[INSTRUCTIONS FOR THE TASK]: Copy out the data word for word, from its first line down to and including the line that contains "center [446, 186].".

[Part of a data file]
------------------------------------------------------------------------
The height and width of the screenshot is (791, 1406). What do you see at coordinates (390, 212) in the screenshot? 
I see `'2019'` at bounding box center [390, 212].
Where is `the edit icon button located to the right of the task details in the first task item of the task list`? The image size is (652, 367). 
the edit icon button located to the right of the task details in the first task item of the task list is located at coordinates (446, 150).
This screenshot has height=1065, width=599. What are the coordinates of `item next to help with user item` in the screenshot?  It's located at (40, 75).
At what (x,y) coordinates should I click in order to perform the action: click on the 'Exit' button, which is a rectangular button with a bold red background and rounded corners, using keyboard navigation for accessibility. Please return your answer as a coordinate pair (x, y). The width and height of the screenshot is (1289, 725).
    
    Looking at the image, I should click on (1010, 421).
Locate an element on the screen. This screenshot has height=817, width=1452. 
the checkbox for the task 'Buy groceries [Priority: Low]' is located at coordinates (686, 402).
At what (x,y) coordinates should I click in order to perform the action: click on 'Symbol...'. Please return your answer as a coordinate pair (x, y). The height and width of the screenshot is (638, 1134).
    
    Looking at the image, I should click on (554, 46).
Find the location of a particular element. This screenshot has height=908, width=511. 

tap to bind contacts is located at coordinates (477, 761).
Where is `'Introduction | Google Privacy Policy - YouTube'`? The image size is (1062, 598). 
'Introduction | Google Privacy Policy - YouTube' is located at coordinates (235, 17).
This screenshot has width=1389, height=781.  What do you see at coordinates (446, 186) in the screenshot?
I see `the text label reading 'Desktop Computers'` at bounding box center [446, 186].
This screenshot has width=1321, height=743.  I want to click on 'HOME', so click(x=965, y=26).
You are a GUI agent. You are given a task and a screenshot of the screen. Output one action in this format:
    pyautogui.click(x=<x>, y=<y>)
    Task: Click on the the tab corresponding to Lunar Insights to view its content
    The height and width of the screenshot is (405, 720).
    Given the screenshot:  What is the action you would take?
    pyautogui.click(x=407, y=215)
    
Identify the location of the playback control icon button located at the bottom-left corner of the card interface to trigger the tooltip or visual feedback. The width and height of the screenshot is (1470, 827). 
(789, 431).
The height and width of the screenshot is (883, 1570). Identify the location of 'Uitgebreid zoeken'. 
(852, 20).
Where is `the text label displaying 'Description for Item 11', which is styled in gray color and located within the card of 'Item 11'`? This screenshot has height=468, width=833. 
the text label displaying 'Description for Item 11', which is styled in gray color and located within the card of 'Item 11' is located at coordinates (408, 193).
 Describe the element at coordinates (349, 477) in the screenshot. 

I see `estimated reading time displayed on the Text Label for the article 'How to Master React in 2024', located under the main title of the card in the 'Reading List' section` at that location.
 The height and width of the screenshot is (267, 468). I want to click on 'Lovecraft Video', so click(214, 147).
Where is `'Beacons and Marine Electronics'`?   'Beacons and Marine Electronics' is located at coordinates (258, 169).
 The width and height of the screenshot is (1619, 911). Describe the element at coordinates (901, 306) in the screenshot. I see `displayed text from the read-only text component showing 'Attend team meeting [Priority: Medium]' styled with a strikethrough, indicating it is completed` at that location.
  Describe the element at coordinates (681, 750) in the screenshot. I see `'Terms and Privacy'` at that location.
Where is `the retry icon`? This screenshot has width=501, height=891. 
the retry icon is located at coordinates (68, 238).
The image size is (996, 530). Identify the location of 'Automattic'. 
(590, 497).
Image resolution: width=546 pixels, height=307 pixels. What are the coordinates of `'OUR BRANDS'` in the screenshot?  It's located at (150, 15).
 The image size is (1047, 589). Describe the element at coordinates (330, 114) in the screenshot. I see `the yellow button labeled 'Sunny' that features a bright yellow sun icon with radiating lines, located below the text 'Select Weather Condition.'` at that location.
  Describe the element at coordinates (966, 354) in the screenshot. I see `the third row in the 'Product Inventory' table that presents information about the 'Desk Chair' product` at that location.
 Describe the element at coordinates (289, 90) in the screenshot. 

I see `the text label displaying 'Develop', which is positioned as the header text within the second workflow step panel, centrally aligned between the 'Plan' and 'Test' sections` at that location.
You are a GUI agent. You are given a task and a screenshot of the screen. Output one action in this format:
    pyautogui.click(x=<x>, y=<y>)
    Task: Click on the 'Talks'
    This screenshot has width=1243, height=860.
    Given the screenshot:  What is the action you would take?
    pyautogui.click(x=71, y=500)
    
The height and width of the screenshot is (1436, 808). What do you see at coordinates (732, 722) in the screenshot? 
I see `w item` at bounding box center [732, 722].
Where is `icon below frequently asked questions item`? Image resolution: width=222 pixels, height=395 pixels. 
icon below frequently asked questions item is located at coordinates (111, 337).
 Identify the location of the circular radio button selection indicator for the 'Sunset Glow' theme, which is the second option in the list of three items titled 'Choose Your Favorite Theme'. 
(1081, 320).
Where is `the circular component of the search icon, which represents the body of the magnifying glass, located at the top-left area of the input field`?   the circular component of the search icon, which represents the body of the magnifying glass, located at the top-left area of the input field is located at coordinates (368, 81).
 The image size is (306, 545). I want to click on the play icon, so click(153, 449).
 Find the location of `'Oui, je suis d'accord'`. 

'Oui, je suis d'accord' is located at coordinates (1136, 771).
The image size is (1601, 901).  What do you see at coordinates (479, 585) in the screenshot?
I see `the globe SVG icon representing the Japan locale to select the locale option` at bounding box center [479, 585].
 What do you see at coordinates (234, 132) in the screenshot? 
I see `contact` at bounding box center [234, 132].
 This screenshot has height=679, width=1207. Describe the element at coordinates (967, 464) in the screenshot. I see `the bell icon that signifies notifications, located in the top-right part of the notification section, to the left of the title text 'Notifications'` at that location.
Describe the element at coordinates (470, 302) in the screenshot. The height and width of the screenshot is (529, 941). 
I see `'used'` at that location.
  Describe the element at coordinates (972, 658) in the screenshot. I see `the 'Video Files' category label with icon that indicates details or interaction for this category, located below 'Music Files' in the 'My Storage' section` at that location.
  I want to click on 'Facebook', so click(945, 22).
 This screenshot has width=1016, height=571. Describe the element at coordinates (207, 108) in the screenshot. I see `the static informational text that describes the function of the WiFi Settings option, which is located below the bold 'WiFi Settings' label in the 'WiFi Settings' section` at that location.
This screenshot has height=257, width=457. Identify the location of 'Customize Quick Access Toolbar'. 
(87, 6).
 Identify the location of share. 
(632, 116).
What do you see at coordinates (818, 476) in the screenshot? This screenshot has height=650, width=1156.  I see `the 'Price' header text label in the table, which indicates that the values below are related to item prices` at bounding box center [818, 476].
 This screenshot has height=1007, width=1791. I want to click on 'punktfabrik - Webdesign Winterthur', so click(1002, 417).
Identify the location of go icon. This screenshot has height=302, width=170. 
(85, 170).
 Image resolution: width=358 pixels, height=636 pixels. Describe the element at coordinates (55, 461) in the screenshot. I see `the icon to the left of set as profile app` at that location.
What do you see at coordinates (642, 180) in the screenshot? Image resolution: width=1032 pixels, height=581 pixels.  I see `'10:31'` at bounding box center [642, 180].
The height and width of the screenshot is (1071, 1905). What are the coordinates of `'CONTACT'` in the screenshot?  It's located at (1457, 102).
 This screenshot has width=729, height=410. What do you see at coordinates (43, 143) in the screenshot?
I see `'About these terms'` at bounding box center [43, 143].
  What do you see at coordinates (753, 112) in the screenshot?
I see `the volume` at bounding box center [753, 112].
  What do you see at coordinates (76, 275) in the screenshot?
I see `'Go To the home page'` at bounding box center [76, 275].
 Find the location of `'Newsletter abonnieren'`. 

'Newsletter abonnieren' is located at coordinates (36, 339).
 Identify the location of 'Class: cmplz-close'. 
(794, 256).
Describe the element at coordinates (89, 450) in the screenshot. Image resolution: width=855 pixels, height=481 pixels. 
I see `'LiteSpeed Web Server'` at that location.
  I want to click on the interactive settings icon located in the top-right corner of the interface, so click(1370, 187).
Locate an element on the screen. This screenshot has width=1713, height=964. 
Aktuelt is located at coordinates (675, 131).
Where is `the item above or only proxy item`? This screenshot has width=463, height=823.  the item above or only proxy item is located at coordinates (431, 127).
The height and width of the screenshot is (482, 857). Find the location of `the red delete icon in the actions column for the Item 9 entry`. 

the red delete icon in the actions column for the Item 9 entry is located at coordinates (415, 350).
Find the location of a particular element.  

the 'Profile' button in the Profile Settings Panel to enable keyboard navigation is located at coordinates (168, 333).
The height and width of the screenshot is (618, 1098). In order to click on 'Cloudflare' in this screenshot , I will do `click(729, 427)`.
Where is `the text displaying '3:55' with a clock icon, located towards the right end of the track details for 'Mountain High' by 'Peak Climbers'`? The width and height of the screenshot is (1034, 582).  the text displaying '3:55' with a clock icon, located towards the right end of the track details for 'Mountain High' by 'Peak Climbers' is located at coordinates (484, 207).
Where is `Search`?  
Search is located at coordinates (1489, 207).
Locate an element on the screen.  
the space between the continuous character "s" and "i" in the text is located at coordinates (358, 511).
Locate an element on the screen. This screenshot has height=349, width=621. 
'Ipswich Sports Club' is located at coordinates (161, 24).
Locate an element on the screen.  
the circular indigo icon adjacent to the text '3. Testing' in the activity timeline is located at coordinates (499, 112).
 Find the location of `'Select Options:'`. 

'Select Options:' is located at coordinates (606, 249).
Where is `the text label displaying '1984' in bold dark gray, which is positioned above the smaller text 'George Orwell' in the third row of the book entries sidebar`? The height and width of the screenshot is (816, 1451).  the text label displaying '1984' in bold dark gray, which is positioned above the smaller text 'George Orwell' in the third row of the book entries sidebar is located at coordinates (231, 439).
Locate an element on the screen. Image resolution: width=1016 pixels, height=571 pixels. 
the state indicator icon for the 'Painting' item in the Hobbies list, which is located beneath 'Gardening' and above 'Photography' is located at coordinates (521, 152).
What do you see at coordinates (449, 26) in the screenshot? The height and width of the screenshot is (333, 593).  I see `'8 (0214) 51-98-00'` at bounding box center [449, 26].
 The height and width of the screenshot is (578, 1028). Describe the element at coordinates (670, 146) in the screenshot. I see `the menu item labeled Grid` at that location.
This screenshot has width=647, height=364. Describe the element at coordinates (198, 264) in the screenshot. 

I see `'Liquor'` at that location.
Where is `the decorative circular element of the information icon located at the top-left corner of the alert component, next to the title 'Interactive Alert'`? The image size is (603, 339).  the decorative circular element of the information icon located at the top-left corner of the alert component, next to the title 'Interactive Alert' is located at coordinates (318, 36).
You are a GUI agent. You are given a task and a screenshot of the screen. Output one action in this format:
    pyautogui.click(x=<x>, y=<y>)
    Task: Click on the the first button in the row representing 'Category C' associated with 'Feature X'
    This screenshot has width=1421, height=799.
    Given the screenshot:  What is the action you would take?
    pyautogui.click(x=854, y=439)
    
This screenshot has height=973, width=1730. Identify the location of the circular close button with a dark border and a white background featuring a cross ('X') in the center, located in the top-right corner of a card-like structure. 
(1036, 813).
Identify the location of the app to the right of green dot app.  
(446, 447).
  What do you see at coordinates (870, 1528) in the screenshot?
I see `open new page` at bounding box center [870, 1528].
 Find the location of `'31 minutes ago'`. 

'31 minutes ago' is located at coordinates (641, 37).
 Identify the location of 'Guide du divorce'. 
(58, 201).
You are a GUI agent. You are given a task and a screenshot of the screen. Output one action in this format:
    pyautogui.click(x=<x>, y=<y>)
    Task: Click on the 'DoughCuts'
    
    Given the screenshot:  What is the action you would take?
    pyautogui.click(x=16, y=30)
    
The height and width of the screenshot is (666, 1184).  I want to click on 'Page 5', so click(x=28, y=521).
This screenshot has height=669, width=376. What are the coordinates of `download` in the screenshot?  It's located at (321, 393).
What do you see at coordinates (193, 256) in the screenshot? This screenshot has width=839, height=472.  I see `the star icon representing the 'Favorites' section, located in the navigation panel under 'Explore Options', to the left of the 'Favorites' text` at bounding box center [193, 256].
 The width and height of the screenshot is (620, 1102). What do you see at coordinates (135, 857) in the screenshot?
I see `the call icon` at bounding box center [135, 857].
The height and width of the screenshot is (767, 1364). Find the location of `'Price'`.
------------------------------------------------------------------------
[FULL RESPONSE]:
The height and width of the screenshot is (791, 1406). What do you see at coordinates (390, 212) in the screenshot? 
I see `'2019'` at bounding box center [390, 212].
Where is `the edit icon button located to the right of the task details in the first task item of the task list`? The image size is (652, 367). 
the edit icon button located to the right of the task details in the first task item of the task list is located at coordinates (446, 150).
This screenshot has height=1065, width=599. What are the coordinates of `item next to help with user item` in the screenshot?  It's located at (40, 75).
At what (x,y) coordinates should I click in order to perform the action: click on the 'Exit' button, which is a rectangular button with a bold red background and rounded corners, using keyboard navigation for accessibility. Please return your answer as a coordinate pair (x, y). The width and height of the screenshot is (1289, 725).
    
    Looking at the image, I should click on (1010, 421).
Locate an element on the screen. This screenshot has height=817, width=1452. 
the checkbox for the task 'Buy groceries [Priority: Low]' is located at coordinates (686, 402).
At what (x,y) coordinates should I click in order to perform the action: click on 'Symbol...'. Please return your answer as a coordinate pair (x, y). The height and width of the screenshot is (638, 1134).
    
    Looking at the image, I should click on (554, 46).
Find the location of a particular element. This screenshot has height=908, width=511. 

tap to bind contacts is located at coordinates (477, 761).
Where is `'Introduction | Google Privacy Policy - YouTube'`? The image size is (1062, 598). 
'Introduction | Google Privacy Policy - YouTube' is located at coordinates (235, 17).
This screenshot has width=1389, height=781.  What do you see at coordinates (446, 186) in the screenshot?
I see `the text label reading 'Desktop Computers'` at bounding box center [446, 186].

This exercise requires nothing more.